# Verilen metin

Sıcak bir Ağustos Pazarı.
Eşim Gufran'la yollardayız.
Ahmet Kaya sesiyle bize eşlik ediyor.
***
"Depremler oluyor beynimde
Dışarıda siren sesi var
Her yanımda susmuş insanlar susmuş
İçimde ölen biri var"
***
Geçen hafta İzmir'de büyük ölüm vardı.
Hepimiz ortak bir değerimizi kaybettik.
Ormanlarımızı...
Tam 5 bin 100 hektar.
Urla Demircili yolundayız.
Yanan ormanların içinden geçiyoruz.
Görüntüyü görünce...
Beyinde deprem, gönülde yürek sızısı...
Bakamıyorsunuz.
Susuyorsunuz.
Fotoğraf çekmek istiyorum.
Telefona uzanıyorum.
O anda bir mesaj geliyor.
Okuyorum...
Daha da susuyorum.
Türk topraklarında
Urla Demircili'deyiz...
Mesajda şöyle yazıyor
"Yunanistan'a hoş geldiniz!"
Tarife değişikliği öneriyor.
Konsolosluk numarası veriyor.
Hani başımıza bir iş gelirse diye.

# Görev listesi
**A.** Aşağıdaki (i), (ii) ve (iii) ifadelerinin yukarıdaki metinle uyuşup uyuşmadığını belirtin; her biri için evet ya da hayır deyip metinden belirleyici sözcükleri aynen alıntılayın. (i) Yanan orman alanı 5 bin 100 hektardır. (ii) Telefona gelen mesaj Türkiye'ye hoş geldiniz diyor. (iii) Yolculuk sırasında Ahmet Kaya'nın sesi eşlik ediyor.
**B.** Yukarıdaki metnin "Ormanlarımızı..." ifadesinden başlayıp "Fotoğraf çekmek istiyorum." ifadesi de dahil olmak üzere süren kısmını, "Fotoğraf" yerine "Video" koyarak düzenleyin.

# Kaynak malzeme

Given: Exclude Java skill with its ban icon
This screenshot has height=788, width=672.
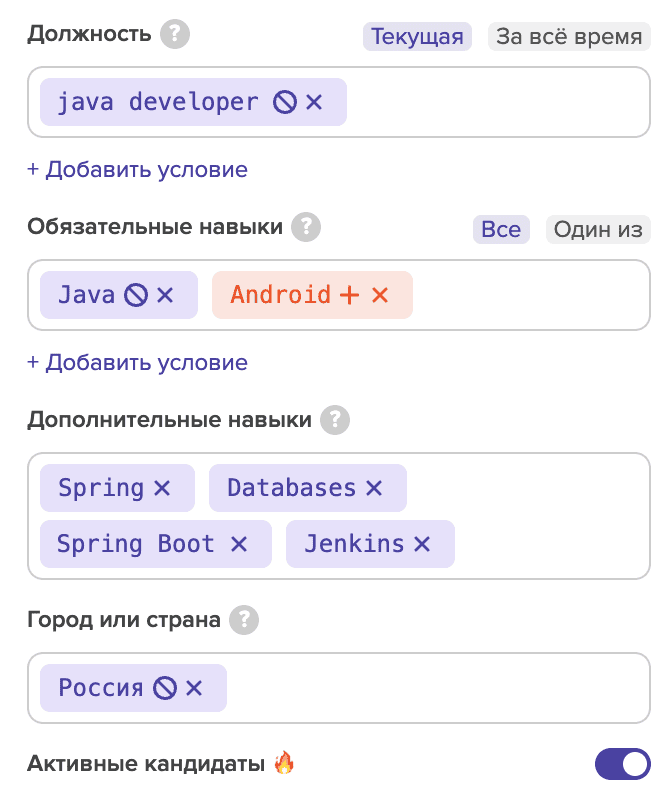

# Çözüm listesi
**A.**
(i) Evet: "Tam 5 bin 100 hektar."
(ii) Hayır: "Yunanistan'a hoş geldiniz!"
(iii) Evet: "Ahmet Kaya sesiyle bize eşlik ediyor."

**B.**
Ormanlarımızı...
Tam 5 bin 100 hektar.
Urla Demircili yolundayız.
Yanan ormanların içinden geçiyoruz.
Görüntüyü görünce...
Beyinde deprem, gönülde yürek sızısı...
Bakamıyorsunuz.
Susuyorsunuz.
Video çekmek istiyorum.